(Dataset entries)
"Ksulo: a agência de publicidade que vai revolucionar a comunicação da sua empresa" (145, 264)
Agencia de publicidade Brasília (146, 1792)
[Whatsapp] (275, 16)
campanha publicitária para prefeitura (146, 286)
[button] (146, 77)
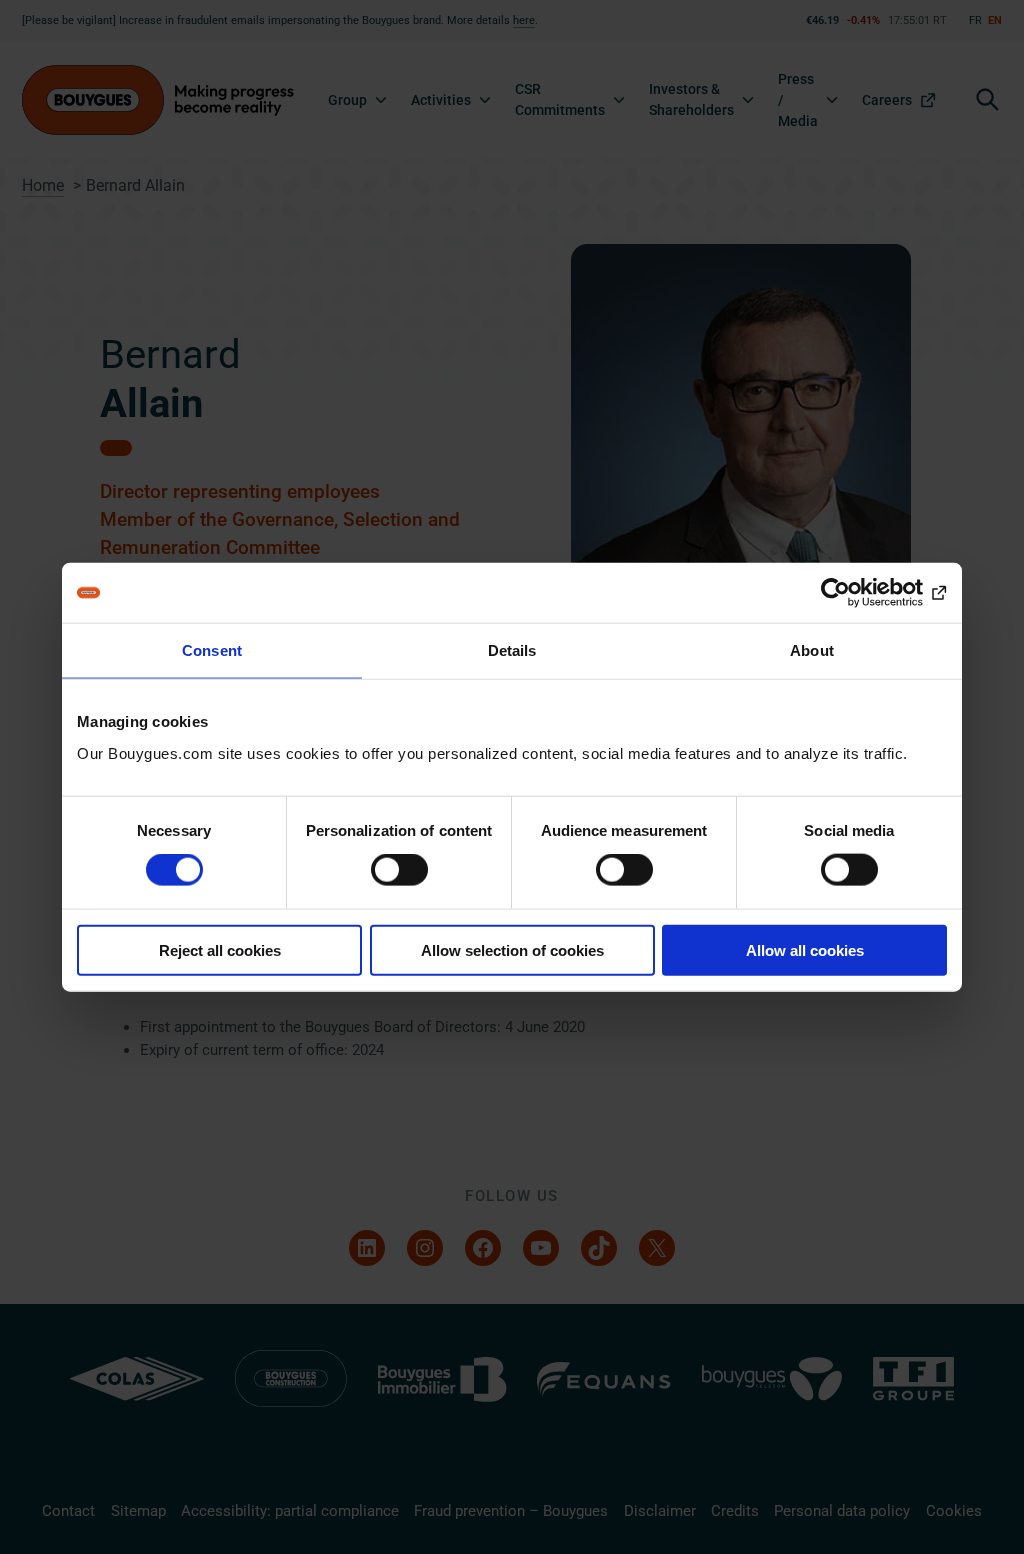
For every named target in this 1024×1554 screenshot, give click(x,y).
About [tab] (812, 650)
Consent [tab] (212, 650)
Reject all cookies (220, 949)
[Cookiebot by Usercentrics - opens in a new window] (859, 593)
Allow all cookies (805, 949)
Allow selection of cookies (512, 949)
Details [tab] (512, 650)
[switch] (399, 870)
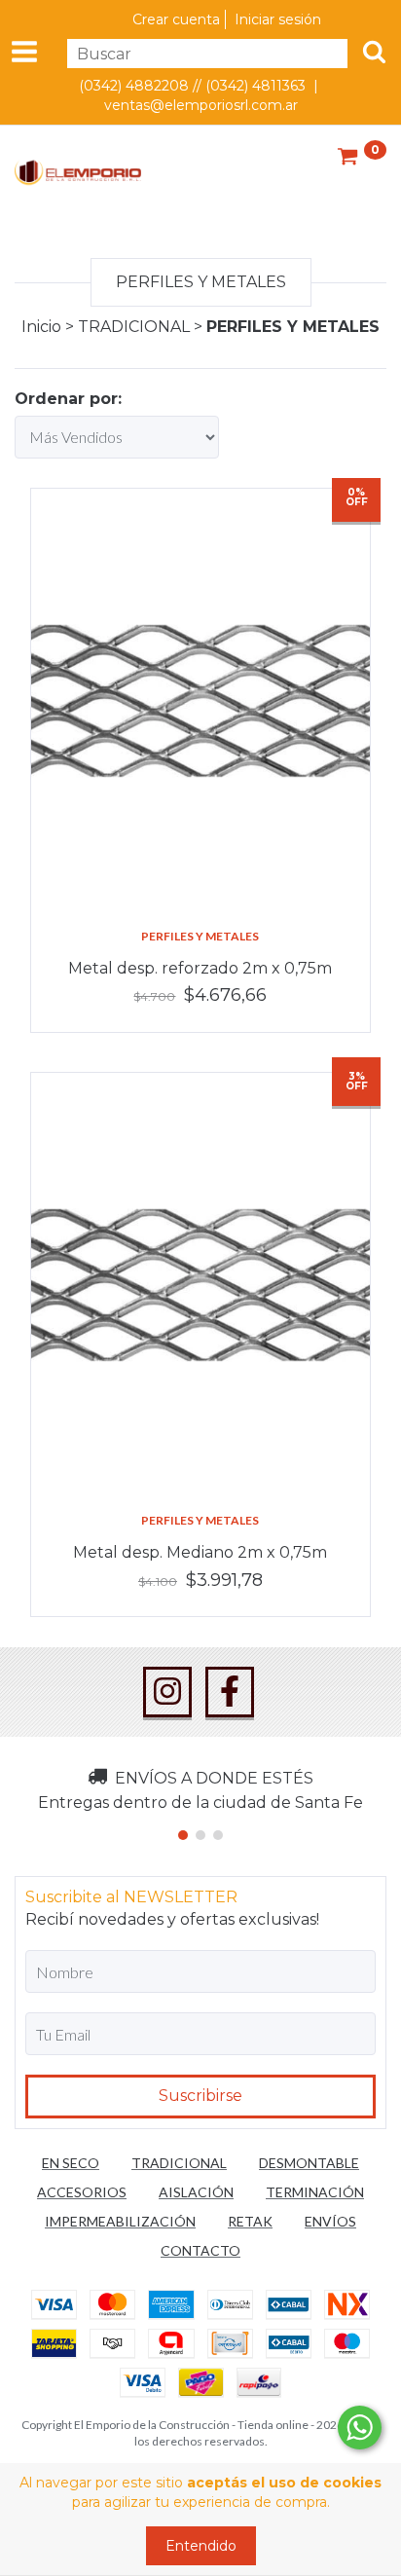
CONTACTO (200, 2250)
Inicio (41, 326)
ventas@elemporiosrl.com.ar (201, 105)
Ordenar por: (68, 398)
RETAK (250, 2221)
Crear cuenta (176, 19)
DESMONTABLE (309, 2162)
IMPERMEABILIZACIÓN (120, 2221)
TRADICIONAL (134, 326)
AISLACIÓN (196, 2192)
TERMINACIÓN (315, 2192)
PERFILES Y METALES (200, 936)
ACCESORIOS (82, 2192)
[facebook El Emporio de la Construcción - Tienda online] (229, 1692)
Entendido (201, 2546)
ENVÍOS (330, 2221)
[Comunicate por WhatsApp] (360, 2427)
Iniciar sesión (278, 19)
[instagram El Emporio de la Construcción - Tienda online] (167, 1692)
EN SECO (70, 2162)
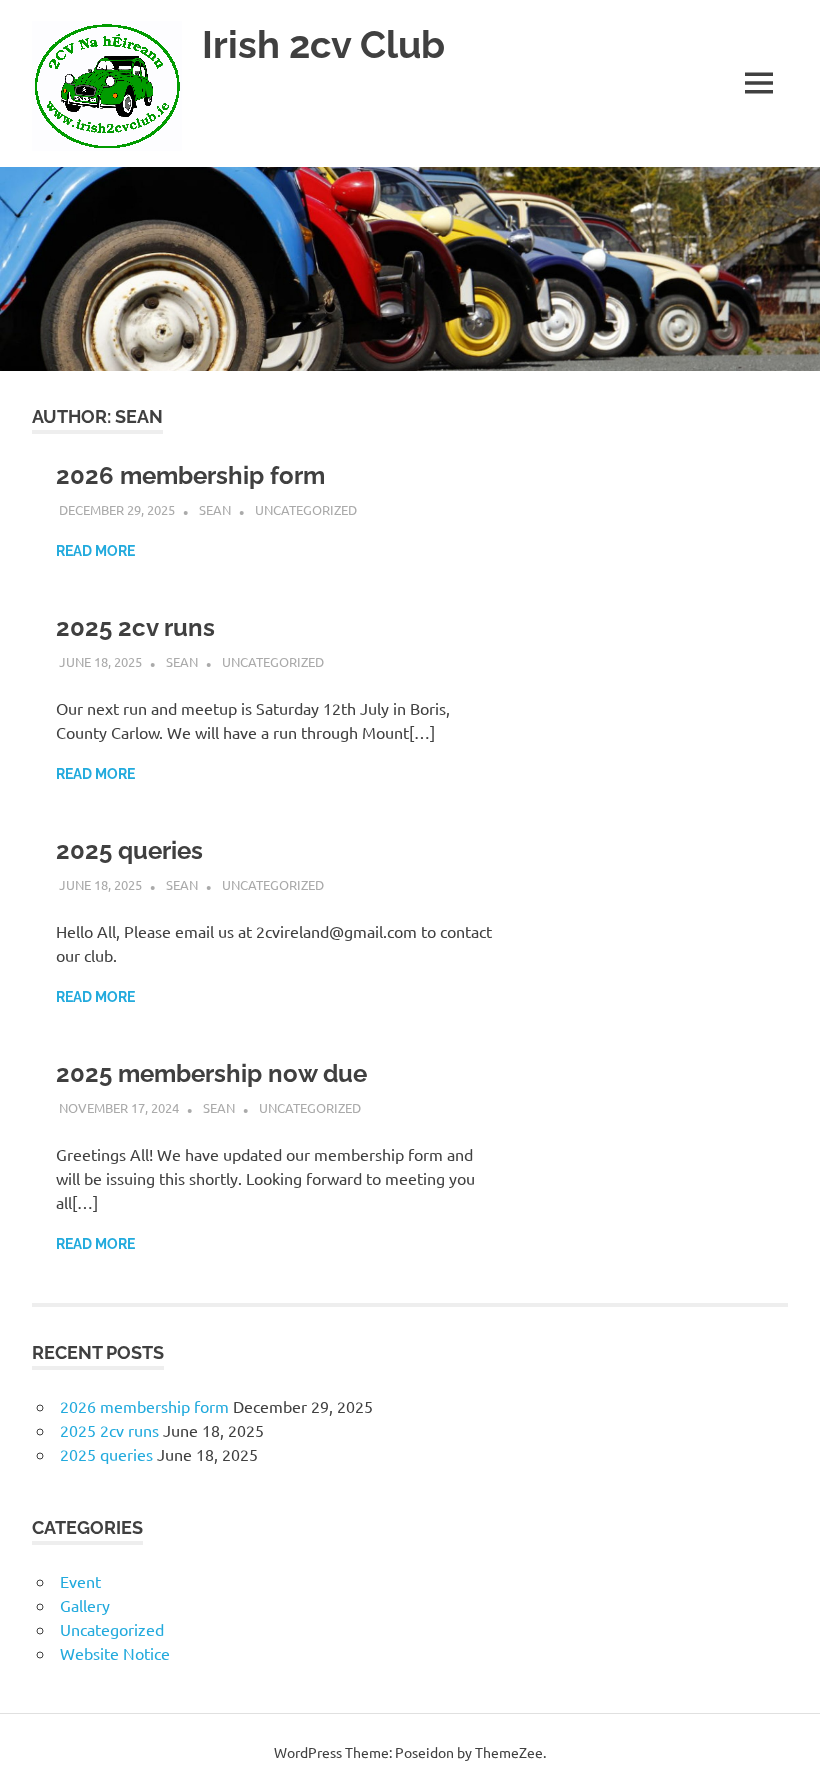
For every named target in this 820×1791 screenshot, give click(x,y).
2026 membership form (190, 475)
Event (80, 1581)
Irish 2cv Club (323, 44)
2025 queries (129, 850)
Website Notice (115, 1653)
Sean (215, 509)
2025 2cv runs (135, 627)
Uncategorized (306, 509)
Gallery (85, 1605)
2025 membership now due (211, 1073)
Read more (95, 551)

## [What the task asks]
Repeat exactly the lines from the one containing "Allow all cookies (805, 949)" to the last line of the data above, both included, and write no pictures into the copy.

## [Exercise solution]
Allow all cookies (805, 949)
Allow selection of cookies (512, 949)
Details [tab] (512, 650)
[switch] (399, 870)
CONTACTO (200, 2250)
Inicio (41, 326)
ventas@elemporiosrl.com.ar (201, 105)
Ordenar por: (68, 398)
RETAK (250, 2221)
Crear cuenta (176, 19)
DESMONTABLE (309, 2162)
IMPERMEABILIZACIÓN (120, 2221)
TRADICIONAL (134, 326)
AISLACIÓN (196, 2192)
TERMINACIÓN (315, 2192)
PERFILES Y METALES (200, 936)
ACCESORIOS (82, 2192)
[facebook El Emporio de la Construcción - Tienda online] (229, 1692)
Entendido (201, 2546)
ENVÍOS (330, 2221)
[Comunicate por WhatsApp] (360, 2427)
Iniciar sesión (278, 19)
[instagram El Emporio de la Construcción - Tienda online] (167, 1692)
EN SECO (70, 2162)
For every named target in this 820×1791 screenshot, give click(x,y).
2026 membership form (190, 475)
Event (80, 1581)
Irish 2cv Club (323, 44)
2025 queries (129, 850)
Website Notice (115, 1653)
Sean (215, 509)
2025 2cv runs (135, 627)
Uncategorized (306, 509)
Gallery (85, 1605)
2025 membership now due (211, 1073)
Read more (95, 551)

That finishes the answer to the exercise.